Undated handout picture provided by Princeton University of Angus Deaton, who was awarded the Nobel Prize in Economics, it was announced in Stockholm, Sweden, 12 October 2015. 
Princeton University/European Pressphoto Agency
Angus Deaton, the economist who won a Nobel Prize this week, has spent much of his career trying to measure poverty and progress in India and China.
He won the Royal Swedish Academy of Sciences award in economics by devising systems to understand consumption and poverty using household surveys and number crunching.
“Deaton’s focus on household surveys has helped transform development economics from a theoretical field based on aggregate data to an empirical field based on detailed individual data,” the academy said.
His decadeslong deep dive into data on the poor, their spending habits and their health gave him a surprisingly upbeat assessment of human progress, largely owed to the great strides that have been made in China and India.
His book, “The Great Escape: Health, Wealth, and the Origins of Inequality,” documented why the world is a better place to live than it used to be.
A recent World Bank report suggested that more than one billion people might have been lifted out of extreme poverty already this century. Most of that progress was in China and India.
Here are a few of the things Mr. Deaton said in his book about the massive shifts in China and India that are changing the world.
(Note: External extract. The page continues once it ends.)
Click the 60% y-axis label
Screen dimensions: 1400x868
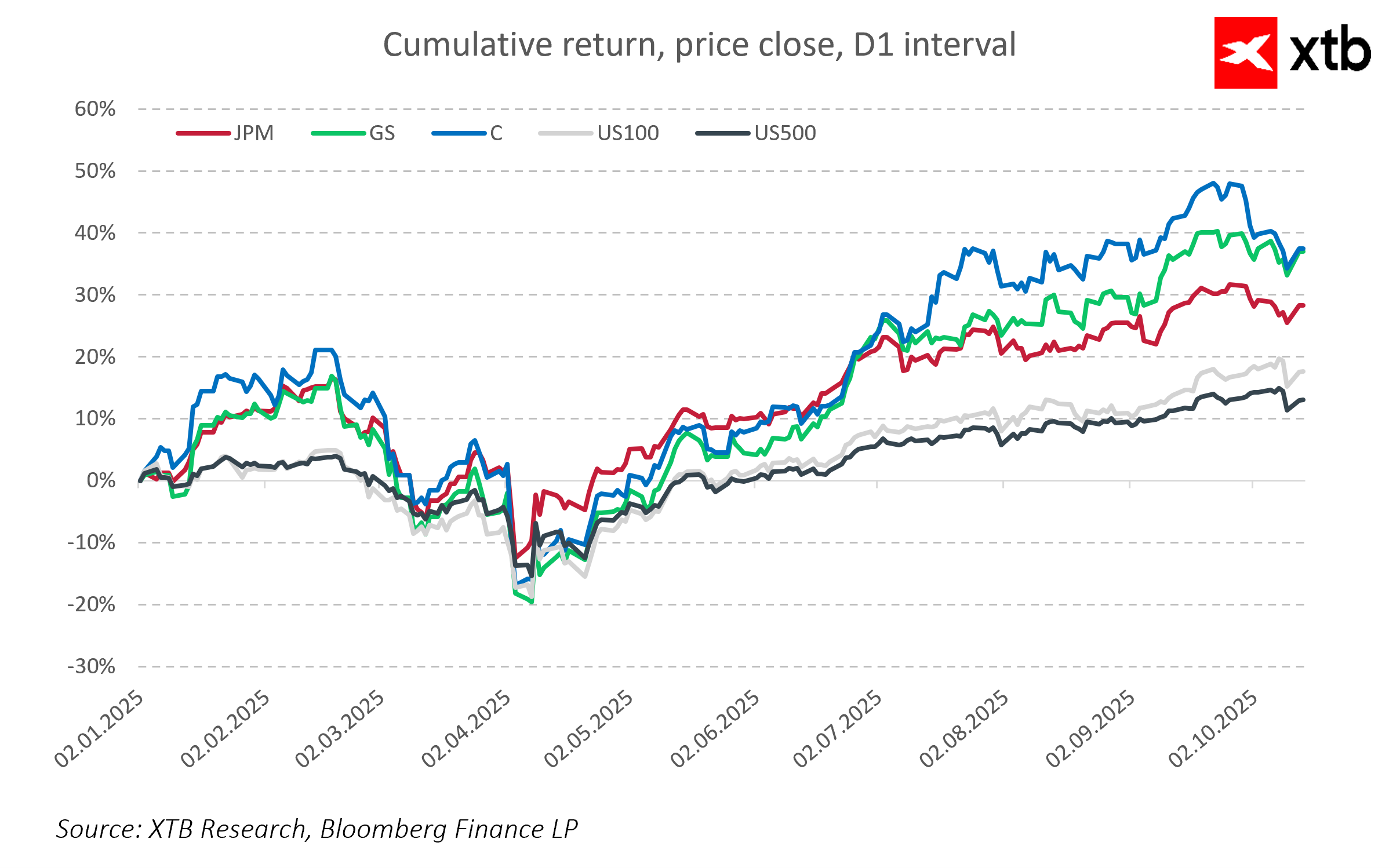(95, 109)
On what China and India have taught us …

“China and India are the success stories; rapid growth in large countries is an engine that can make a colossal dent in world poverty.”

 On infant mortality in India and China …

“India’s decline in infant mortality has been remarkably steady–not at all responsive to changes in the rate of growth–and the absolute decline from 165 out of every 1,000 babies dying in the early 1950s to 53 in 2005-10, is actually larger in absolute numbers than the decline in China, from 122 to 22.”

On how Chinese and Indian bodies have evolved with the economy…

“Indian children are still among the skinniest and shortest on the planet but they are taller and plumper than were their parents or grandparents … Indians too are now growing taller decade by decade, though not as quickly as happened in Europe, or indeed as is now happening in China, where people are growing at about (the now familiar figure of) a centimeter every decade. Yet the Indian escape is only half as fast–about half a centimeter a decade–and that figure is for men; Indian women are growing too, but at a much slower rate, so that it takes them sixty years to grow a centimeter.”
On a better measure showing how China and India have lifted the world …
“Although China and India are only two countries, their rapid growth at the end of the century meant that around 40% of the world’s population lived in countries that were growing very rapidly … (Thus) the average country grew at 1.5% a year in the half century after 1960, but the average person lived in a country that was growing at 3%.”

On how long the miracle can continue …

 “At least over the past half-century the fast-growing countries in one decade have tended not to repeat their performance in the next or subsequent decades. Japan used to be the place that had perpetually high growth, until it didn’t any more. India, now one of the most rapidly growing countries, seemed capable of only slow growth for much of its existence, not to speak of the half-century that preceded its independence, when there was no growth at all. China is the current long-run superstar, but by historical standards the longevity of its growth spurt is extremely unusual.”

On the difficulty of defining poverty …

 “In India, as in any country where a substantial fraction of the population is poor, there are millions of people who are close to poverty, either just above or just below the line … We don’t really know where the line should be, yet its precise position makes a huge difference. To put it more brutally, the truth is that we have little idea what we are doing.”